---------- Source information ----------
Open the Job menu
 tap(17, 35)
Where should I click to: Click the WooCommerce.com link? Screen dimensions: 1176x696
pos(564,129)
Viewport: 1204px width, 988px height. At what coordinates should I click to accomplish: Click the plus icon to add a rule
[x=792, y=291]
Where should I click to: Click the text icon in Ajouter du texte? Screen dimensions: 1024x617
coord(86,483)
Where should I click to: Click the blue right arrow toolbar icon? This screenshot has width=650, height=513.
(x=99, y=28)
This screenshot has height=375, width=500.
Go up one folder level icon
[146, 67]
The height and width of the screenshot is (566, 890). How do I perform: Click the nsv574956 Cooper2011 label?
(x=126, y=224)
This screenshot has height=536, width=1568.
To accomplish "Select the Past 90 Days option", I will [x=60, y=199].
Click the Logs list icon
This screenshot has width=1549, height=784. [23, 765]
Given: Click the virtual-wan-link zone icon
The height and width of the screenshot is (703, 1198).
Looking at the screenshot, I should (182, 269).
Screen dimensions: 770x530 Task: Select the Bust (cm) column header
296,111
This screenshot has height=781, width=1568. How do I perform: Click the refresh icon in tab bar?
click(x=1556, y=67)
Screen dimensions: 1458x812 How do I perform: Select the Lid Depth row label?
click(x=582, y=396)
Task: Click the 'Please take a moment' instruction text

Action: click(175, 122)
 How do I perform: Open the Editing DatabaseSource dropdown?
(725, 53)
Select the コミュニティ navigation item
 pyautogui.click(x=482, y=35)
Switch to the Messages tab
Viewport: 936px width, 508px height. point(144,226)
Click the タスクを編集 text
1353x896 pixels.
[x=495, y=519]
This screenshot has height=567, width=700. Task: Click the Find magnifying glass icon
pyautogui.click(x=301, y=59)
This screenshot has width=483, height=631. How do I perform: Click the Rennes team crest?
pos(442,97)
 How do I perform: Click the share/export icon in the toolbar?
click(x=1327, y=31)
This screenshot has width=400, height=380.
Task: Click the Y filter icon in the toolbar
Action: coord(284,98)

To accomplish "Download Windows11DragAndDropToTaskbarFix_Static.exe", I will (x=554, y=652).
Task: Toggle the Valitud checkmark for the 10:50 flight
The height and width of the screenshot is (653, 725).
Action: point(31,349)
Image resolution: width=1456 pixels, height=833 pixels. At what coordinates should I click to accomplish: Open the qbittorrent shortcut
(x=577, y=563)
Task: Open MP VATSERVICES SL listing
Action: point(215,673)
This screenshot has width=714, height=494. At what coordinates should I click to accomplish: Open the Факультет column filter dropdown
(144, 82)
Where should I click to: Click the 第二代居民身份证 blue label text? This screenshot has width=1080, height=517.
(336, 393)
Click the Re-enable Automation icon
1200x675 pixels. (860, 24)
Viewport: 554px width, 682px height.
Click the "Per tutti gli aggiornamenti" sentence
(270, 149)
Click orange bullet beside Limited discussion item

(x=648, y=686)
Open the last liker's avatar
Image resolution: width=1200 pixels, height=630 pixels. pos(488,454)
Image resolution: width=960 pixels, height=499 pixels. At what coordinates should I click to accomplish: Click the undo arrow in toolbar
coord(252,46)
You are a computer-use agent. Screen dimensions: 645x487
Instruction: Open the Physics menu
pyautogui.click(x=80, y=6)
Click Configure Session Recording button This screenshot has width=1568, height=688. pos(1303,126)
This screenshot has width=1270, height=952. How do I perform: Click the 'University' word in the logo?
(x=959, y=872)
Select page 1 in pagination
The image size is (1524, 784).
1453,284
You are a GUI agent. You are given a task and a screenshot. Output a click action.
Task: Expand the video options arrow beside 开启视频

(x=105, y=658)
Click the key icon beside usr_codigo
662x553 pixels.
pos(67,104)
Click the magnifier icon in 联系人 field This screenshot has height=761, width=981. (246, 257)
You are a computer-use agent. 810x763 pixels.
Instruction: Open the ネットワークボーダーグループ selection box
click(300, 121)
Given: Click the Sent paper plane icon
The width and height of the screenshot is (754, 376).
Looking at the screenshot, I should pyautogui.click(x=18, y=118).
----------
• _Exercise objective_: Return the data exactly, every line included.

• _Output for this task_:
Open the Job menu
 tap(17, 35)
Where should I click to: Click the WooCommerce.com link? Screen dimensions: 1176x696
pos(564,129)
Viewport: 1204px width, 988px height. At what coordinates should I click to accomplish: Click the plus icon to add a rule
[x=792, y=291]
Where should I click to: Click the text icon in Ajouter du texte? Screen dimensions: 1024x617
coord(86,483)
Where should I click to: Click the blue right arrow toolbar icon? This screenshot has width=650, height=513.
(x=99, y=28)
This screenshot has height=375, width=500.
Go up one folder level icon
[146, 67]
The height and width of the screenshot is (566, 890). How do I perform: Click the nsv574956 Cooper2011 label?
(x=126, y=224)
This screenshot has height=536, width=1568.
To accomplish "Select the Past 90 Days option", I will [x=60, y=199].
Click the Logs list icon
This screenshot has width=1549, height=784. [23, 765]
Given: Click the virtual-wan-link zone icon
The height and width of the screenshot is (703, 1198).
Looking at the screenshot, I should (182, 269).
Screen dimensions: 770x530 Task: Select the Bust (cm) column header
296,111
This screenshot has height=781, width=1568. How do I perform: Click the refresh icon in tab bar?
click(x=1556, y=67)
Screen dimensions: 1458x812 How do I perform: Select the Lid Depth row label?
click(x=582, y=396)
Task: Click the 'Please take a moment' instruction text

Action: click(175, 122)
 How do I perform: Open the Editing DatabaseSource dropdown?
(725, 53)
Select the コミュニティ navigation item
 pyautogui.click(x=482, y=35)
Switch to the Messages tab
Viewport: 936px width, 508px height. point(144,226)
Click the タスクを編集 text
1353x896 pixels.
[x=495, y=519]
This screenshot has height=567, width=700. Task: Click the Find magnifying glass icon
pyautogui.click(x=301, y=59)
This screenshot has width=483, height=631. How do I perform: Click the Rennes team crest?
pos(442,97)
 How do I perform: Click the share/export icon in the toolbar?
click(x=1327, y=31)
This screenshot has width=400, height=380.
Task: Click the Y filter icon in the toolbar
Action: coord(284,98)

To accomplish "Download Windows11DragAndDropToTaskbarFix_Static.exe", I will (x=554, y=652).
Task: Toggle the Valitud checkmark for the 10:50 flight
The height and width of the screenshot is (653, 725).
Action: point(31,349)
Image resolution: width=1456 pixels, height=833 pixels. At what coordinates should I click to accomplish: Open the qbittorrent shortcut
(x=577, y=563)
Task: Open MP VATSERVICES SL listing
Action: point(215,673)
This screenshot has width=714, height=494. At what coordinates should I click to accomplish: Open the Факультет column filter dropdown
(144, 82)
Where should I click to: Click the 第二代居民身份证 blue label text? This screenshot has width=1080, height=517.
(336, 393)
Click the Re-enable Automation icon
1200x675 pixels. (860, 24)
Viewport: 554px width, 682px height.
Click the "Per tutti gli aggiornamenti" sentence
(270, 149)
Click orange bullet beside Limited discussion item

(x=648, y=686)
Open the last liker's avatar
Image resolution: width=1200 pixels, height=630 pixels. pos(488,454)
Image resolution: width=960 pixels, height=499 pixels. At what coordinates should I click to accomplish: Click the undo arrow in toolbar
coord(252,46)
You are a computer-use agent. Screen dimensions: 645x487
Instruction: Open the Physics menu
pyautogui.click(x=80, y=6)
Click Configure Session Recording button This screenshot has width=1568, height=688. pos(1303,126)
This screenshot has width=1270, height=952. How do I perform: Click the 'University' word in the logo?
(x=959, y=872)
Select page 1 in pagination
The image size is (1524, 784).
1453,284
You are a GUI agent. You are given a task and a screenshot. Output a click action.
Task: Expand the video options arrow beside 开启视频

(x=105, y=658)
Click the key icon beside usr_codigo
662x553 pixels.
pos(67,104)
Click the magnifier icon in 联系人 field This screenshot has height=761, width=981. (246, 257)
You are a computer-use agent. 810x763 pixels.
Instruction: Open the ネットワークボーダーグループ selection box
click(300, 121)
Given: Click the Sent paper plane icon
The width and height of the screenshot is (754, 376).
Looking at the screenshot, I should pyautogui.click(x=18, y=118).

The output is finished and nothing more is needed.